Document text ::
^^^^^^^^^^^^^^^^
# Who to report counterfeit goods to?



## shesells (24 Sep 2010)

Is there an Irish equivalent of Trading Standards in the UK? Have just joined a fitness club on a trial and they are selling cosmetics, clothes, bags and jewellery that are clearly fake. This makes me very uncomfortable...is there anywhere I can report this to?


----------



## PaddyBloggit (24 Sep 2010)

*Garda Bureau of Fraud Investigation*, Harcourt Square, Dublin 2 (01) 666 3776


----------



## Complainer (27 Sep 2010)

You could try contacting the reps or owners of the original brands here in Ireland.


----------



## shesells (27 Sep 2010)

Too many brands involved...makeup, jewellery, handbags, clothes...quite staggering really!


----------



## Complainer (6 Oct 2010)

shesells said:


> Too many brands involved...makeup, jewellery, handbags, clothes...quite staggering really!


How do you eat an elephant? One bite at a time.

Just take it one by one - they'll get the message quick enough.


----------



## xeresod (7 Oct 2010)

Customs would probably be you best bet - they deal with counterfeit/pirated goods, in particular try the International & Trade Security Branch of Customs in Nenagh on 06763299.


----------
^^^^^^^^^^^^^^^^
Task set ::
(a) Name each distinct username that posted in the forum thread about reporting counterfeit goods.
(b) Reproduce the forum thread word for word between "## shesells (24" and "report this to?", inclusive.
^^^^^^^^^^^^^^^^
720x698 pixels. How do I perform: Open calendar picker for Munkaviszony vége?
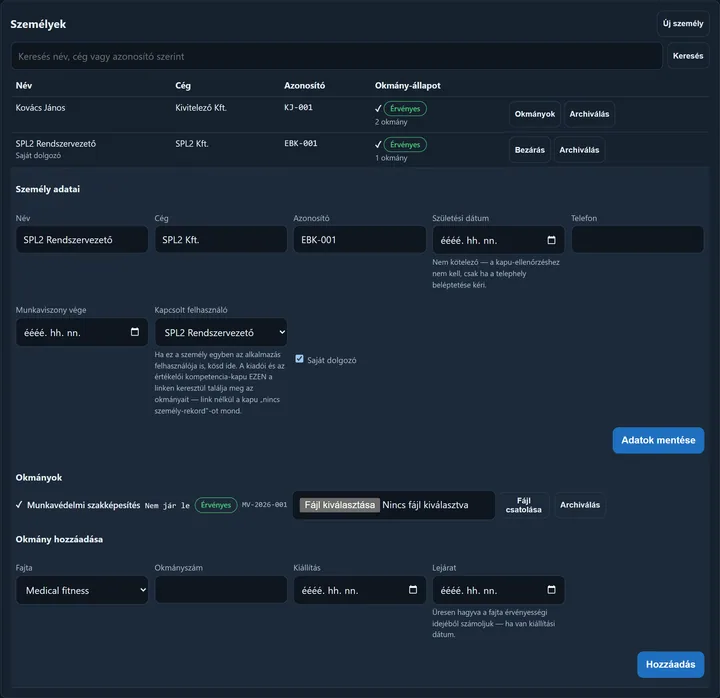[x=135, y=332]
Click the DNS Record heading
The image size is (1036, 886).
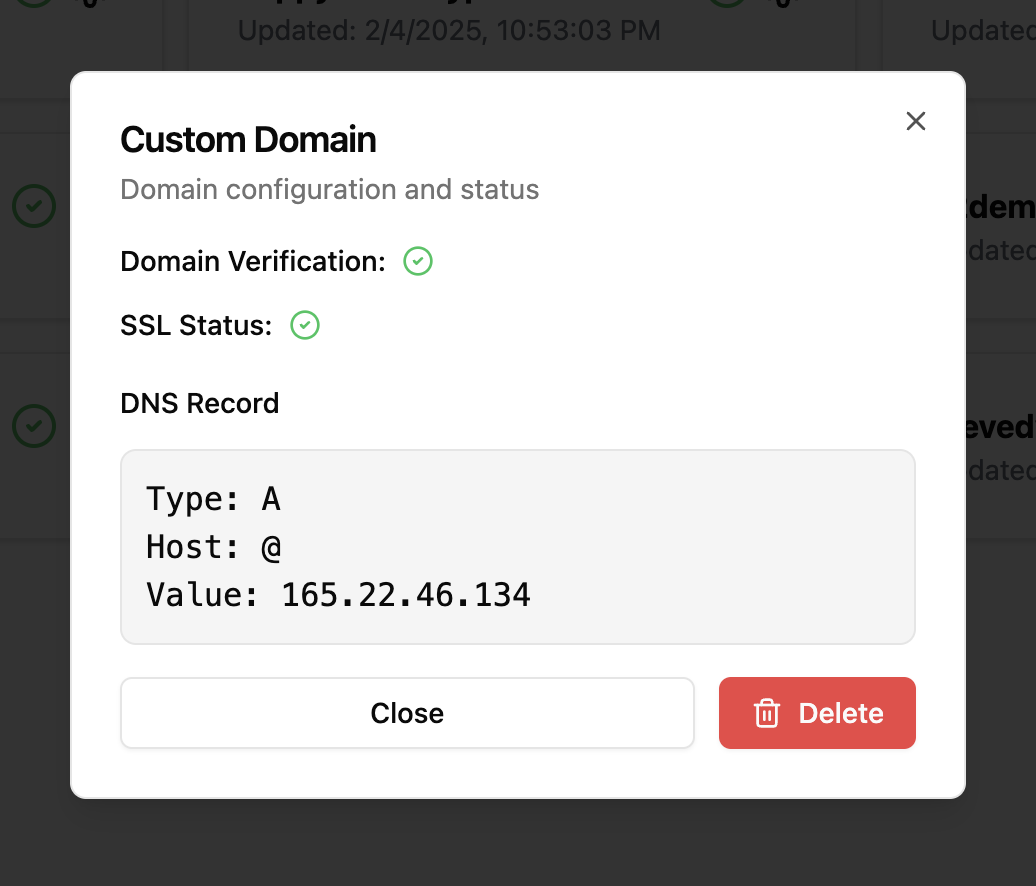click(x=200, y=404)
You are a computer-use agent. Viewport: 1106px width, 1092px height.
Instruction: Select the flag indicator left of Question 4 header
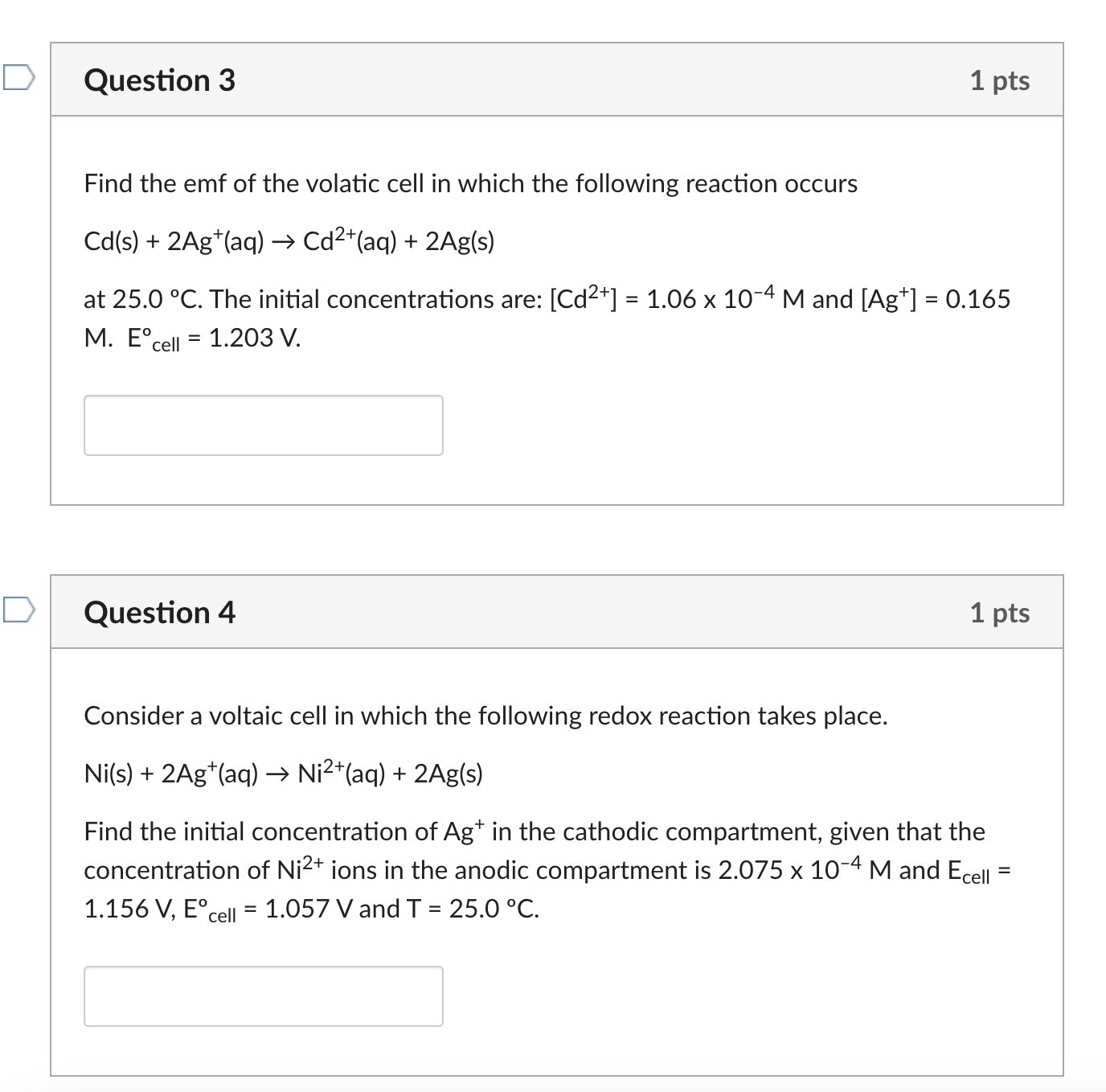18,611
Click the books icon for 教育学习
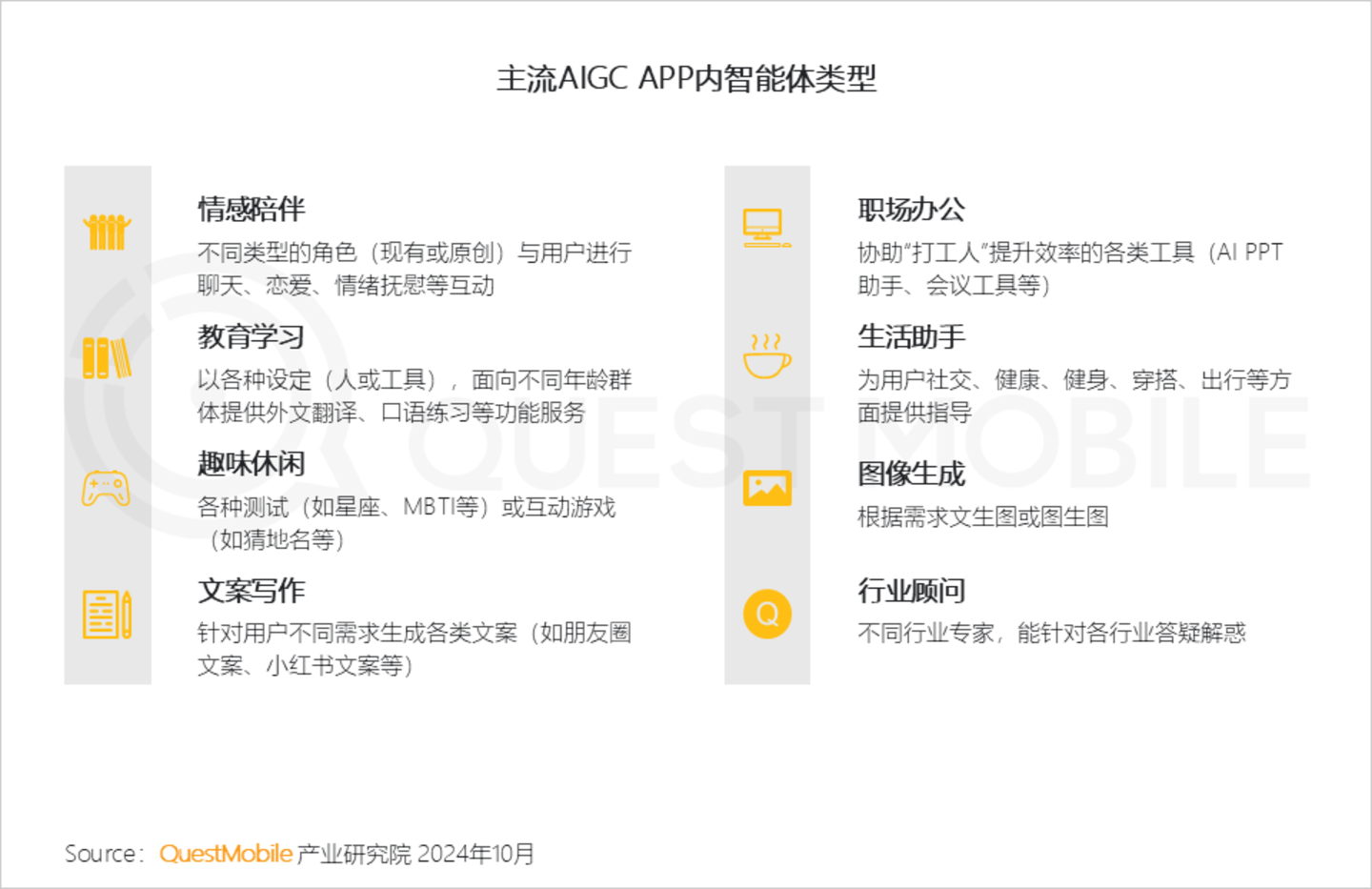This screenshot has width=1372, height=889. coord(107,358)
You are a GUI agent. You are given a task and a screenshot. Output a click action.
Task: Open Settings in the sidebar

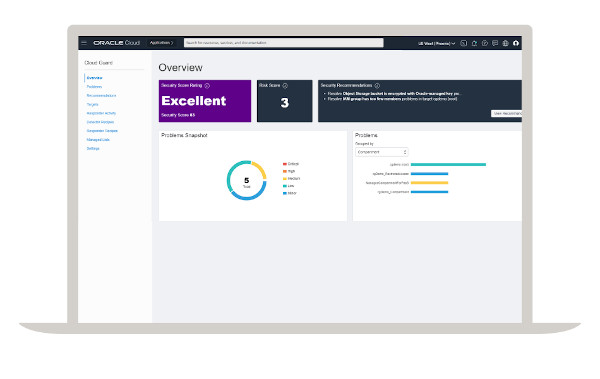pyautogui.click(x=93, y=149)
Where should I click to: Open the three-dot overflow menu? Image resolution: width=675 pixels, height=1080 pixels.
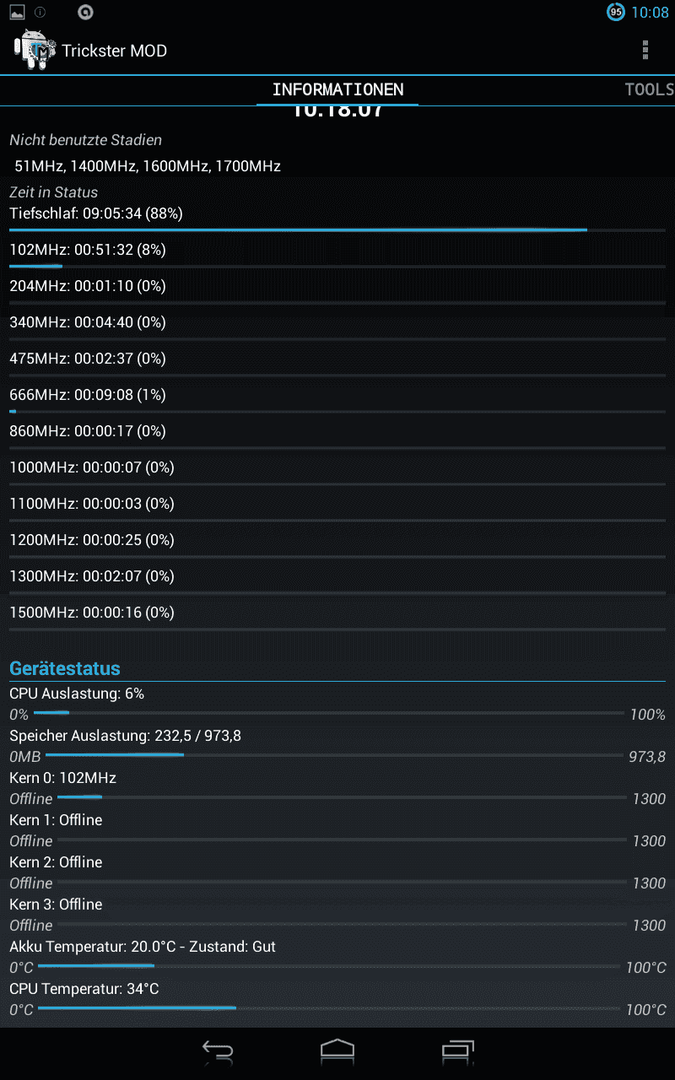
^^^^^^^^^^^^^^^^
Results in order ::
(a) shesells, PaddyBloggit, Complainer, xeresod

(b)
## shesells (24 Sep 2010)

Is there an Irish equivalent of Trading Standards in the UK? Have just joined a fitness club on a trial and they are selling cosmetics, clothes, bags and jewellery that are clearly fake. This makes me very uncomfortable...is there anywhere I can report this to?